Looking forward to following your findings on this. I have Stereo Integrity separates, sub (12" SQ sub that only needs 0.5ft), and Alpine PDX5 just laying around. It would be great to see what you do, and maybe my gear could go in my P3.
 
A great first step would be to simply find out how the stock system works (i.e. if the amp near the sub in the trunk drives the entire system, what size/impedance all speakers are, and how the crossovers are done [via amp or head unit or passive crossovers] and at what frequencies).

So many questions.
 
I'm planning to change my audio system too. I will try to to in phases and stop when I;m happy with the result. Something like iterations and SCRUM. So let's do it in an agile way :)

With my home setup I tried different amps and speakers before and every time the effect the speakers was much more notable than the effect of the amp.

First I will only swap the dashboard mids and the tweeters. At this moment I think it will be the ScanPeak 10f mids and the 3004/6020 tweeters. This will be below 500 USD for the gear.

Then I will go for a 10" sub, plus amp for the subwoofer (because the amp here matters the most).

I think SEAS have of the best 6.5 speakers. If I'm still not happy with the setup, I will try the woofers from Seas. The Lotus reference RW 165/1 L0017-04S is 230 EUR per speaker.

And as last (but I hope this is not needed), I will add a DSP (Helix DSP PRO II looks very promising) and AMPs. Especially the DSP can be very important to set the best possible crossovers and to time align everything.

PS: In my case it is a Model S.
 
Just swap out the stock lead acid battery and have Tesla change the firmware to support the new battery.

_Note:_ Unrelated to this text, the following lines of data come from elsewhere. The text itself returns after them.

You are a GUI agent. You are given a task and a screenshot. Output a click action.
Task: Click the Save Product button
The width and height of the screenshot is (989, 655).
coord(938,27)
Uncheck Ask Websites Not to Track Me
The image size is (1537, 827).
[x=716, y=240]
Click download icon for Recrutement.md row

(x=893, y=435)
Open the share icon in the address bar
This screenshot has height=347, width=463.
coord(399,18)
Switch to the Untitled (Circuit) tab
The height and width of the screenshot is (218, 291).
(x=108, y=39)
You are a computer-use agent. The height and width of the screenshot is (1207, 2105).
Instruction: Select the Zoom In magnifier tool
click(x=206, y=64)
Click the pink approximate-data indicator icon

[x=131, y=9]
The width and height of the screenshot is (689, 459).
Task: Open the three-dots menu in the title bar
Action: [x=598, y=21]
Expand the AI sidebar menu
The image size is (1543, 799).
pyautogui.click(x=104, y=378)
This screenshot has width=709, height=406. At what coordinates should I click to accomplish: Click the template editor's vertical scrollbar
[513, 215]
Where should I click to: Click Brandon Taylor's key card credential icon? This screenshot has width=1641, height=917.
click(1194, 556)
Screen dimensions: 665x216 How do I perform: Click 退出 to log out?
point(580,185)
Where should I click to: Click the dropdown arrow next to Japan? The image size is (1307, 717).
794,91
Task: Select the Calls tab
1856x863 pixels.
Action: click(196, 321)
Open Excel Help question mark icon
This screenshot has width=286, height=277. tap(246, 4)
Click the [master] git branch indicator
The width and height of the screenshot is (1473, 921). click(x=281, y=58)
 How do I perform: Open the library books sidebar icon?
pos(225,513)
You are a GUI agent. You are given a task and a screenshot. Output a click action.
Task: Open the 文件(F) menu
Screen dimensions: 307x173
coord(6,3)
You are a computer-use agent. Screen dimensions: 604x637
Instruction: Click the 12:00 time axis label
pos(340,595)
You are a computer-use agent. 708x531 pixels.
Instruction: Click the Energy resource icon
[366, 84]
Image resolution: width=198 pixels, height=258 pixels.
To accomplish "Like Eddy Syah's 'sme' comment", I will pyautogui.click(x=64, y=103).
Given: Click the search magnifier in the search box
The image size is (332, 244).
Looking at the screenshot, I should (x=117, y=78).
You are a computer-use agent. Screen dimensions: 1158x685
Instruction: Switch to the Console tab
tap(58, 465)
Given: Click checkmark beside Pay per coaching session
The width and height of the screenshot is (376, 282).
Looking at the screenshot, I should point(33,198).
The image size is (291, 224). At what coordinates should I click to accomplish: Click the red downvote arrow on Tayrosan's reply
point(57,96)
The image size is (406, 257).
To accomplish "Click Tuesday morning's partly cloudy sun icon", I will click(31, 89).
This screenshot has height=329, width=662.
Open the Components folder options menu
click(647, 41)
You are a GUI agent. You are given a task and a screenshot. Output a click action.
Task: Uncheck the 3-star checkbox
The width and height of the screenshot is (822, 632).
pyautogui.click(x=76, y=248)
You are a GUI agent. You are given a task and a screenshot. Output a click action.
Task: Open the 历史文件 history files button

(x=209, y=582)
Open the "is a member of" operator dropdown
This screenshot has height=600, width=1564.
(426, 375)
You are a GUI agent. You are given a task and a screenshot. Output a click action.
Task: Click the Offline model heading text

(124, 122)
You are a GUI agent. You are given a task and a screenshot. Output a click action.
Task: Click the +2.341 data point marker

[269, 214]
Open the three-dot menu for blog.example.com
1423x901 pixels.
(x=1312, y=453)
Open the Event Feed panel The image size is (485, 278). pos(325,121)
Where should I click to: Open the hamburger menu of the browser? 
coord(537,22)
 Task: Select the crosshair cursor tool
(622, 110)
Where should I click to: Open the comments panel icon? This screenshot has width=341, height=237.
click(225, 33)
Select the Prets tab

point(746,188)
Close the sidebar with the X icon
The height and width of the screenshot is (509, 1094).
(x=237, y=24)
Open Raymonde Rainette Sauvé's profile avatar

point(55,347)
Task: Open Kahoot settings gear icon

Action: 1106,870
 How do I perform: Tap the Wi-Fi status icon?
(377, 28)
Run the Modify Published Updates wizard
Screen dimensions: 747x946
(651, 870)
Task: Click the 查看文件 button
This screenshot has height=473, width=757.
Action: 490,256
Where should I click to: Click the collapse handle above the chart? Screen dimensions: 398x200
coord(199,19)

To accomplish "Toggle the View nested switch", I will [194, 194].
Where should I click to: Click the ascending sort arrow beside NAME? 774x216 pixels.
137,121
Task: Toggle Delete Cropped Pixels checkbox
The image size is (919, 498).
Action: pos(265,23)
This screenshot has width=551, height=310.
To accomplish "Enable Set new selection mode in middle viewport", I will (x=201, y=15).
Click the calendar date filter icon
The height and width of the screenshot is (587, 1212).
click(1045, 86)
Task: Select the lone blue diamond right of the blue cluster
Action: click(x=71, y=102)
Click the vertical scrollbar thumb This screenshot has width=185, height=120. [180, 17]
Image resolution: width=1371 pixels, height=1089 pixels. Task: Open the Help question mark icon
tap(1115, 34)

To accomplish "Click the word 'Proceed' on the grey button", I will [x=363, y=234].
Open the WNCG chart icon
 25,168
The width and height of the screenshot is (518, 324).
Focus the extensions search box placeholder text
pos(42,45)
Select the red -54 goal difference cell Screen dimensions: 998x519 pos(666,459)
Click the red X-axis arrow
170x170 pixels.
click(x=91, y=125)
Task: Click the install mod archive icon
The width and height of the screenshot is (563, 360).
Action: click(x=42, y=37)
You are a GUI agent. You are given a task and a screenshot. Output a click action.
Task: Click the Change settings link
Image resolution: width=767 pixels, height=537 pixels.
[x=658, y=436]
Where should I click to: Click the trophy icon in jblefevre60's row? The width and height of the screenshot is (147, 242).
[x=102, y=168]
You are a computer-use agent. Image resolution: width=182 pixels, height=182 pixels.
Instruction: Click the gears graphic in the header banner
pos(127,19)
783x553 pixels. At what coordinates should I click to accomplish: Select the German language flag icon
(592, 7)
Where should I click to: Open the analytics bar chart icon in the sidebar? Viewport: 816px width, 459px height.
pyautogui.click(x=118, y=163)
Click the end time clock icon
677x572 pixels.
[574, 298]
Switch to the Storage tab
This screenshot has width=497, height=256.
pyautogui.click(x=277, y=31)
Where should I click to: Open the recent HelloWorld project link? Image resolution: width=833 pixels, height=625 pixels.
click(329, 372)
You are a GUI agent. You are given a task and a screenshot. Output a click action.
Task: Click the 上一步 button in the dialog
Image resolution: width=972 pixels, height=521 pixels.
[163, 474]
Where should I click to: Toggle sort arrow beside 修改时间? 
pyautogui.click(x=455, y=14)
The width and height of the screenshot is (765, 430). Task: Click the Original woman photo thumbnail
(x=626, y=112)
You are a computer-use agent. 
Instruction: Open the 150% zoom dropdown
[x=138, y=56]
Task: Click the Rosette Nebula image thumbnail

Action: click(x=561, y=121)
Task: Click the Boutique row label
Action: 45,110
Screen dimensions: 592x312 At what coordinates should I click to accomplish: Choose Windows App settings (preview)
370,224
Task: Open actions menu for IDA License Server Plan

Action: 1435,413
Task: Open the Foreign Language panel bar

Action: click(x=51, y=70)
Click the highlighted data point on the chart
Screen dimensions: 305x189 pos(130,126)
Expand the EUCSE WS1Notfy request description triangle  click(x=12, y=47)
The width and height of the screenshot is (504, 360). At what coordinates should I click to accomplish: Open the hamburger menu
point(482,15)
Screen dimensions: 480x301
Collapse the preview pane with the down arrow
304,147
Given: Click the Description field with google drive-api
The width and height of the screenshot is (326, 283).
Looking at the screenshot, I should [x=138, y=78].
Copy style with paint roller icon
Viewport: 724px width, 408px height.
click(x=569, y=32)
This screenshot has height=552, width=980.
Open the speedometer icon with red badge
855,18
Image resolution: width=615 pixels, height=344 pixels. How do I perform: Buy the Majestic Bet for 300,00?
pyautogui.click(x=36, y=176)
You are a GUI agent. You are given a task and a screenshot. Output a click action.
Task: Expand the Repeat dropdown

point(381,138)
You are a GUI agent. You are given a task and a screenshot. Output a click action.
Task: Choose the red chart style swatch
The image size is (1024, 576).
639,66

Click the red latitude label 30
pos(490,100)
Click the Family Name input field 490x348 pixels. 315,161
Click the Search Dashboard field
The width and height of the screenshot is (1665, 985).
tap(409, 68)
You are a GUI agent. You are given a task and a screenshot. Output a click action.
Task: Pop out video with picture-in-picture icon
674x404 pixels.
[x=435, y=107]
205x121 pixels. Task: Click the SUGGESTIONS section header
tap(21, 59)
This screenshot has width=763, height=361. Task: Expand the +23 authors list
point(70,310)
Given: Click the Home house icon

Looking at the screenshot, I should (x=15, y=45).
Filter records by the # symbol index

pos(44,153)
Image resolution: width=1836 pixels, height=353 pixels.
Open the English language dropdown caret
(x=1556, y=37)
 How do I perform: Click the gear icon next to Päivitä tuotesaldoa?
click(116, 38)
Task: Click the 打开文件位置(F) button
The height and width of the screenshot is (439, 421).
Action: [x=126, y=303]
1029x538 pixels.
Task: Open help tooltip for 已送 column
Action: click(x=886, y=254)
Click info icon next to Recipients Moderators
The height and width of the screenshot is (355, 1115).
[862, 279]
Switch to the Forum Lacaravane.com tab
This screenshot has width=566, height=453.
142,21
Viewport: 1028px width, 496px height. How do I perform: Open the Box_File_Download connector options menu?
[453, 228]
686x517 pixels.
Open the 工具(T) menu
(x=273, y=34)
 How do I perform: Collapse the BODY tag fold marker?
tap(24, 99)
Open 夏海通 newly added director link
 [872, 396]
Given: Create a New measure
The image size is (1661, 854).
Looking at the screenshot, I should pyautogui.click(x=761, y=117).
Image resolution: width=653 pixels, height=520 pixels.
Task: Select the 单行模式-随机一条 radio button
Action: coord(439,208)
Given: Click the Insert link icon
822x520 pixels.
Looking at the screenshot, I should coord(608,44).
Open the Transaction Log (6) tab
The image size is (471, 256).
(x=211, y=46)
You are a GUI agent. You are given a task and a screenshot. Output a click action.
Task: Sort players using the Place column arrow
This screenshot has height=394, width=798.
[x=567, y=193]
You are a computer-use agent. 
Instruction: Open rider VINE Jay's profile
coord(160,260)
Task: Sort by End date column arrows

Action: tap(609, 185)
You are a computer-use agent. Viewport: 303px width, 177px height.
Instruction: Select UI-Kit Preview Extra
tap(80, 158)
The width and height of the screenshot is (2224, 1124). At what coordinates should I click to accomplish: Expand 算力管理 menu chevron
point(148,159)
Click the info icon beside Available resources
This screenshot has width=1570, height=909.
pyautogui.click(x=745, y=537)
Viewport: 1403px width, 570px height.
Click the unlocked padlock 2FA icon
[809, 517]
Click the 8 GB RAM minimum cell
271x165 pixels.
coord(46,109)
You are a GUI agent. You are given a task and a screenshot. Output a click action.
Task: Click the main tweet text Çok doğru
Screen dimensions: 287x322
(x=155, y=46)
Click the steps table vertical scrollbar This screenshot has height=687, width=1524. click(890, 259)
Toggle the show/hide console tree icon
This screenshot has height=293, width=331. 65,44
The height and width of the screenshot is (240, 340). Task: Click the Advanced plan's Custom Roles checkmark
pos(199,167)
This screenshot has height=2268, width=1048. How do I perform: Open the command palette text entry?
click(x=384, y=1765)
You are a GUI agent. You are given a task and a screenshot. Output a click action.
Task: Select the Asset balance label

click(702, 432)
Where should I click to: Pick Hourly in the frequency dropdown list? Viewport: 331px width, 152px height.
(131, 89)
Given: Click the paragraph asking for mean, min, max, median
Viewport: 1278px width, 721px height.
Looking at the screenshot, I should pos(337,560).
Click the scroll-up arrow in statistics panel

12 Volt Battery Replacement

this install has 3 LiFPo batteries in it. Is this the best sounding Tesla?

Strange, it was my understanding that only older Model S had lead acid. Newer models are using AGM (or so I thought) which has the same charging profile as LiFP04.

Anyway, thanks for the link to the video. That is very similar to what I'm planning. Good god that alcantara looks amazing. I'm conversing with Matt about doing something similar in my 3 when it arrives (seeing what guidance he can provide).

Only problem is, my delivery has been rescheduled twice more since posting the OP. Now scheduled for 10/17 (6th delivery appointment) and Tesla just keeps kicking the can down the road.

Oh well, more time to plan the build!